[Exercise instructions] Please rewrite the material below, replacing "icon" with "button" and leaving everything else unchanged. Omit the pictures from your answer.

— start of Source data —

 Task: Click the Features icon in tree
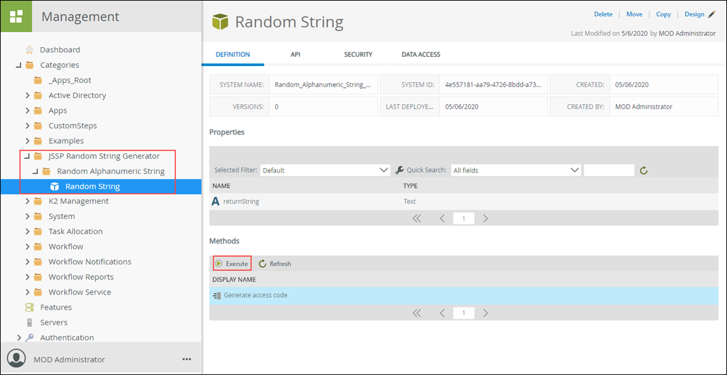click(29, 308)
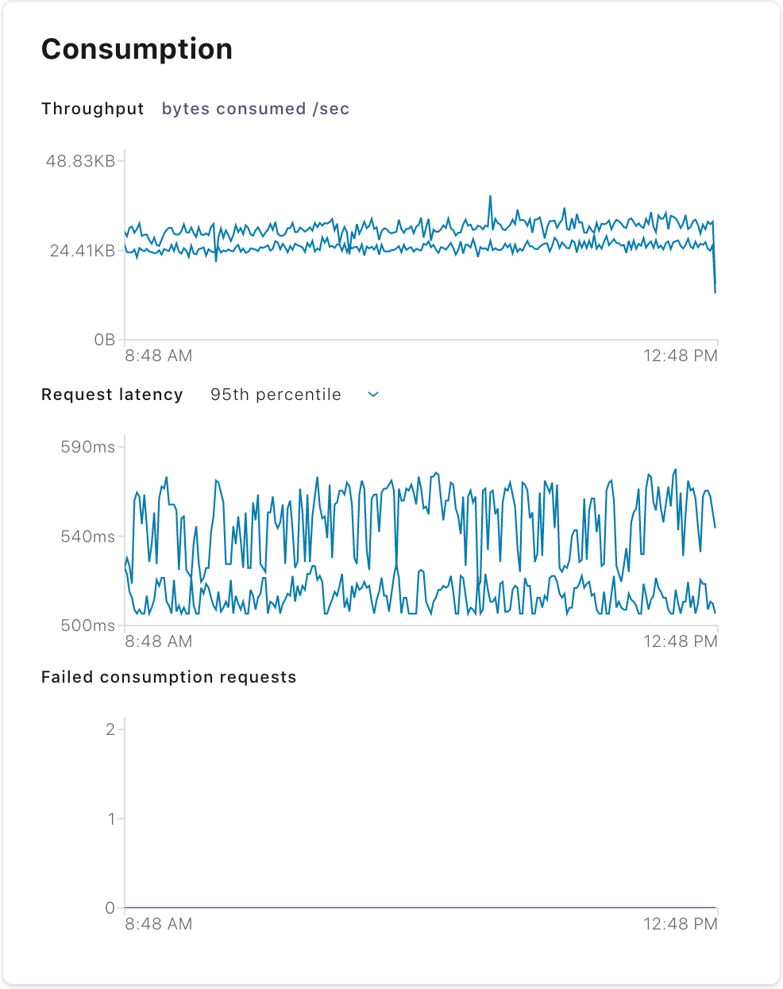The image size is (783, 989).
Task: Click the 48.83KB axis label
Action: click(80, 161)
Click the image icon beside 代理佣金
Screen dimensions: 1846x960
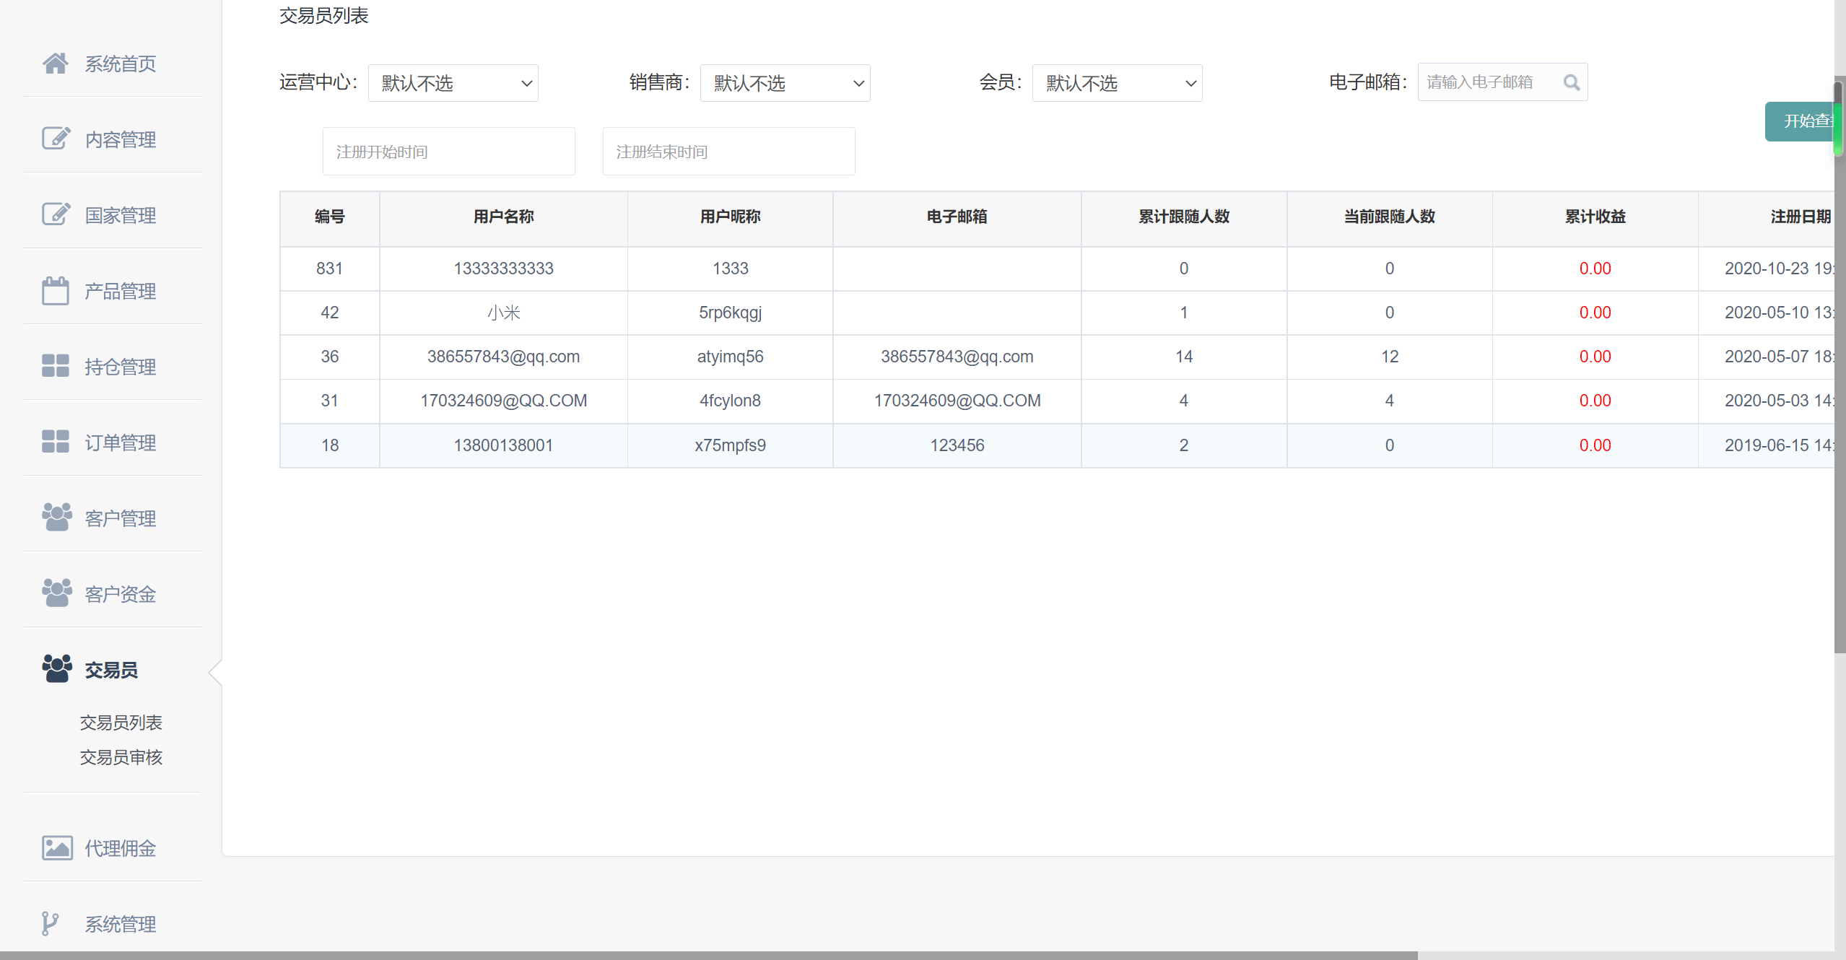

— end of Source data —

[Task answer]
 Task: Click the Features button in tree
click(29, 308)
The image size is (783, 989).
Task: Click the 48.83KB axis label
Action: click(80, 161)
Click the image button beside 代理佣金
Screen dimensions: 1846x960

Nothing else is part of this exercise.